22 Mayıs 2010 Cumartesi

Türkçe Olimpiyatları dergisi, okuyucuyla buluşuyor

Mersin'in Erdemli ilçesi Sıraç köyünde yaşayan Mehmet ve Raziye Gülbay çifti, Senegal'e gönderdikleri oğulları Erol'u bir yıldır görmemişlerdi.
Erol öğretmen, Senegal'den üç siyahi öğrencisiyle Türkiye'ye gelmiştir ama ailesinin yanına, Erdemli'ye kadar gidecek vakti yoktur. Öğrencileri Kayseri'de yapılacak olimpiyat finallerine katılacak; o da öğrencilerini bırakıp gidemeyecektir. Yürümekte zorluk çeken kanser hastası babası ve yaşlı annesi köylerinden kalkıp oğullarını görmek için Kayseri'ye gelirler. Bir yıldır görmedikleri oğullarıyla otogarda sadece iki saat görüşür ve ayrılırlar. Erol öğretmenin yanında getirdiği esmer çocuklar, "Nasılsınız, iyi misiniz?" diye, öğretmenlerinin yaşlı anne-babasının elini öperler... O iki yaşlı insan, bu hale şaşar kalır... Uzak bir gurbete gönderdikleri oğullarının evine bile gelememesine mi üzülsünler, yoksa o uzak ülkeden gelen sevimli esmer çocukların Türkçe konuşarak ellerini öpmesine mi sevinsinler, bilemezler... Sevinçle hüznün iç içe geçtiği bu yürek burkucu öykü, bugünlerde yavaş yavaş haberlerini duymaya başladığımız Türkçe Olimpiyatları'nın ilk sayısı yayımlanan dergisinde geçiyor.

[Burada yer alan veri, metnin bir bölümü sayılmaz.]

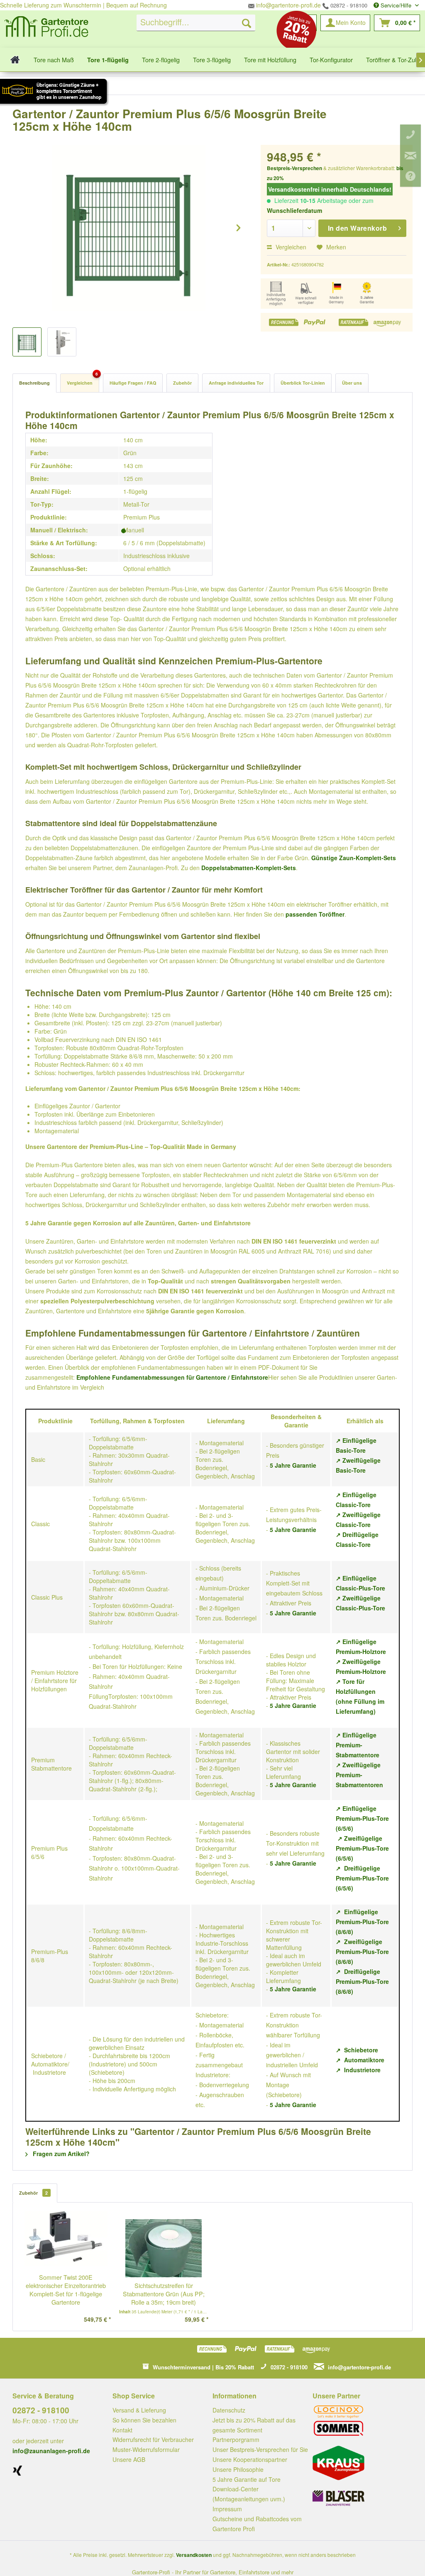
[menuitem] (196, 23)
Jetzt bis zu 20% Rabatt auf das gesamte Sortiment (254, 2425)
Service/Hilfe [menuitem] (396, 5)
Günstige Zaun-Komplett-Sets (353, 858)
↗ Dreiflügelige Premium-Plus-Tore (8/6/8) (362, 1981)
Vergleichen (290, 247)
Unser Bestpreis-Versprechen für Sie (260, 2449)
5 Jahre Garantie (293, 1465)
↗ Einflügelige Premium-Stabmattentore (357, 1745)
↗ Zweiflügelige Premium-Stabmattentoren (359, 1775)
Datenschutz (228, 2410)
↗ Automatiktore (360, 2060)
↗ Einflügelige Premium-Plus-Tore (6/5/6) (362, 1818)
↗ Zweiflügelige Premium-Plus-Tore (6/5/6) (362, 1848)
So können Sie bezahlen (144, 2420)
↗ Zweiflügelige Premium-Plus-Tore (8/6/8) (362, 1951)
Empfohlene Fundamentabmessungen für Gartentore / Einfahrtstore (172, 1377)
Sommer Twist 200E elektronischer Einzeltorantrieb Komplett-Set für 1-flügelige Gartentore (66, 2289)
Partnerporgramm (235, 2439)
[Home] (15, 59)
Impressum (227, 2509)
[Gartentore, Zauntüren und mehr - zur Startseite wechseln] (46, 27)
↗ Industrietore (358, 2070)
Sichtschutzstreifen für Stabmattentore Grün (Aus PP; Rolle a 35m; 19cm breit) (164, 2293)
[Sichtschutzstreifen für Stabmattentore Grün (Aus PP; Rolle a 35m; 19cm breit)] (164, 2248)
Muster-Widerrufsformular (146, 2449)
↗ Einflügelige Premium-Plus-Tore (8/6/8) (362, 1922)
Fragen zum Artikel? (60, 2153)
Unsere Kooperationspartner (249, 2459)
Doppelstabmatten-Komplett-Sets (248, 868)
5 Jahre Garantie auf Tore (246, 2479)
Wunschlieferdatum (294, 210)
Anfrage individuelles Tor (236, 383)
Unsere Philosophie (238, 2469)
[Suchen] (246, 23)
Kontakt (122, 2430)
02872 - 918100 (348, 5)
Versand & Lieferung (139, 2410)
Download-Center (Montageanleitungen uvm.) (248, 2494)
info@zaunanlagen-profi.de (51, 2451)
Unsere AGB (128, 2459)
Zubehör (182, 383)
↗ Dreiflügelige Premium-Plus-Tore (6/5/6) (362, 1878)
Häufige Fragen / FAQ (133, 383)
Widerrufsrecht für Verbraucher (153, 2439)
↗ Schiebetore (357, 2050)
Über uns (352, 383)
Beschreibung (34, 383)
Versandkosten (194, 2555)
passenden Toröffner (315, 914)
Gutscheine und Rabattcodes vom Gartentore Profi (257, 2524)
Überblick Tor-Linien (303, 383)
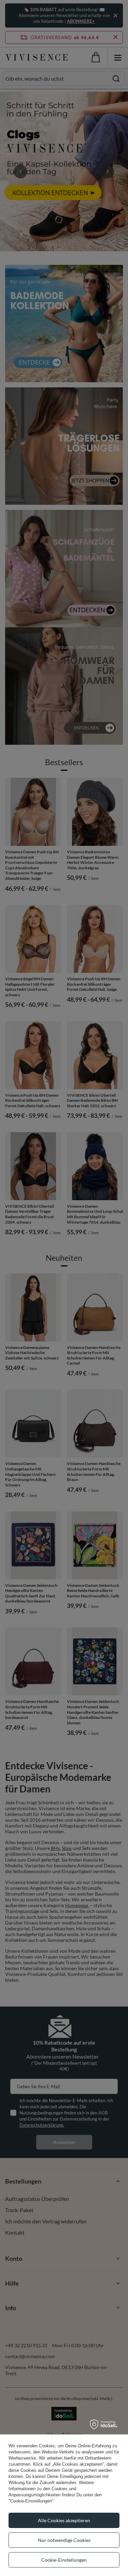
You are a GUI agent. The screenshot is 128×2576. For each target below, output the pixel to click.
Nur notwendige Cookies (64, 2540)
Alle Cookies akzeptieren (64, 2520)
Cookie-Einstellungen (64, 2560)
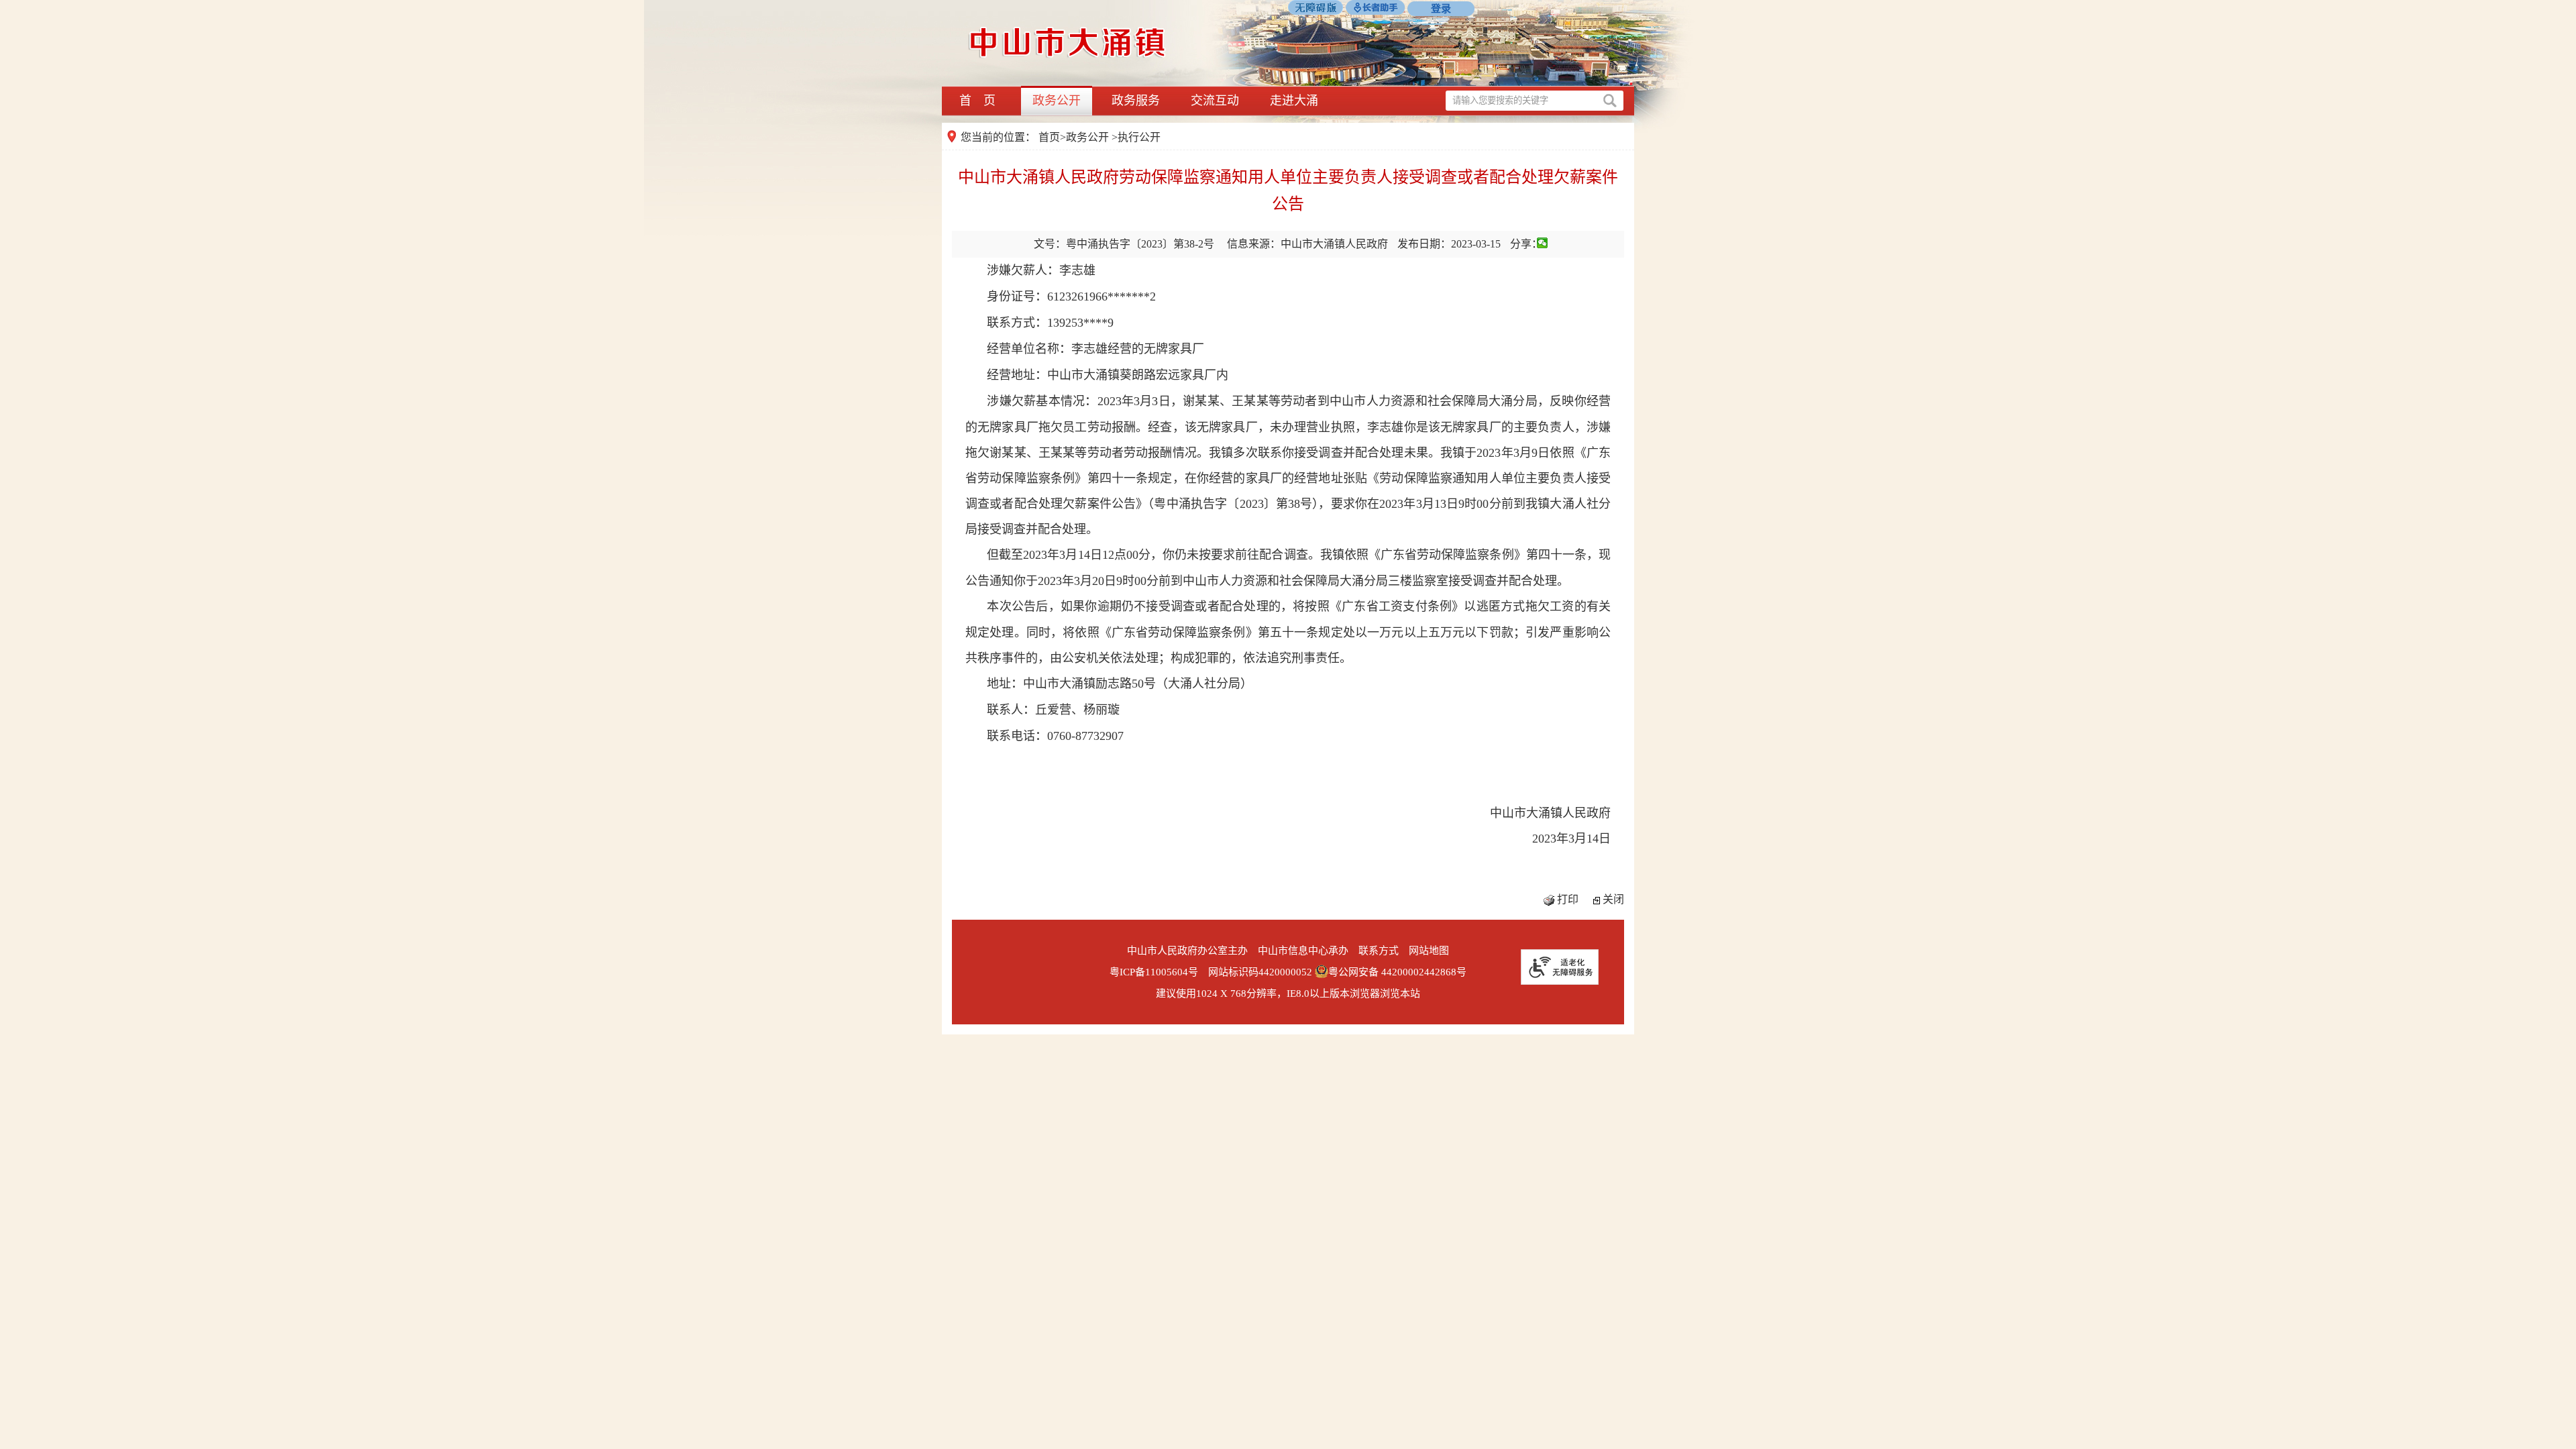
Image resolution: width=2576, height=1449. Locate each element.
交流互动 (1215, 100)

Bu yıl 8.si gerçekleştirilecek olan Uluslararası Türkçe Olimpiyatları, etkinliklerin daha geniş kitlelere tanıtılması amacıyla bir dergi yayımladı. İlk sayısı bugün bayilerde olan dergide, olimpiyatların dünden bugüne tarihi, dünyanın yaklaşık 120 ülkesinde eğitim gönüllüsü olarak çalışan öğretmenlerin hikâyeleri ve Türkçenin dünyada yayılma alanını her geçen gün genişletmesi işleniyor. Arnavutluk iç savaşı sırasında öğretmenlerin bütün tehlikelere rağmen okulu terk etmeyişleri, unutulmaz bir fedakarlık destanı olarak hafızalardaki yerini koruyor. Dergide yer alan bu ve benzer pek çok olay, Türkçe sevdalısı öğretmenlerin olimpiyatları bugün herkesin gurur duyduğu bir seviyeye nasıl getirdiklerini gözler önüne seriyor. Farklı görüşlerden yazar, düşünür ve sanatçılar da olimpiyatlar ve Türk okulları hakkındaki değerlendirmelerinde hep bu başarının kahramanları olarak öğretmenleri selamlıyor.
Türkçe Olimpiyatları Tertip Komitesi Başkanı Prof. Dr. Mehmet Sağlam, kendisiyle yapılan röportajda, 17 ülke ile başlayıp bugün 120 ülkeye ulaşan olimpiyat organizasyonunu anlatıyor. Türk Dil Kurumu Başkanı Prof. Dr. Şükrü Haluk Akalın ise olimpiyatların Türkçenin yaygınlaşması açısından ifa ettiği görevi ortaya koyuyor. Edebiyat, sinema, müzik, reklam ve gösteri dünyasından çok sayıda ünlü isim de yaptıkları değerlendirmede, Türkçe Olimpiyatları'nın Türkiye'nin dünyadaki en büyük markası olduğu görüşünde birleşiyor. Fatih Kısaparmak, Serdar Ortaç, Mehmet Ali Birand, Oktay Kaynarca, Hakan Şükür, Deniz Arcak gibi ünlüler, kendileriyle yapılan röportajlarda Türkçe Olimpiyatları'na dair izlenimlerini aktarıyor. Prof. Dr. Naci Bostancı, Prof. Dr. Kemal Karpat, Ahmet Turan Alkan ve Dr. M. Ali Kılıçbay ise dergiye Türk okulları ve olimpiyatlarla ilgili değerlendirmelerini içeren birer makale ile katkıda bulunuyor. Prof. Dr. Karpat'ın bir cümlesi, pek çok şeyi anlatmaya yetiyor: "Bu okulları daha yakından tanımak ve takdir etmek, her Türk'ün vazifesidir. Gerçekten bu okullar kuruluş ve Türkiye'nin dışarıya açılması ve tanıtılması bakımından iftihar edilecek bir seviyededir."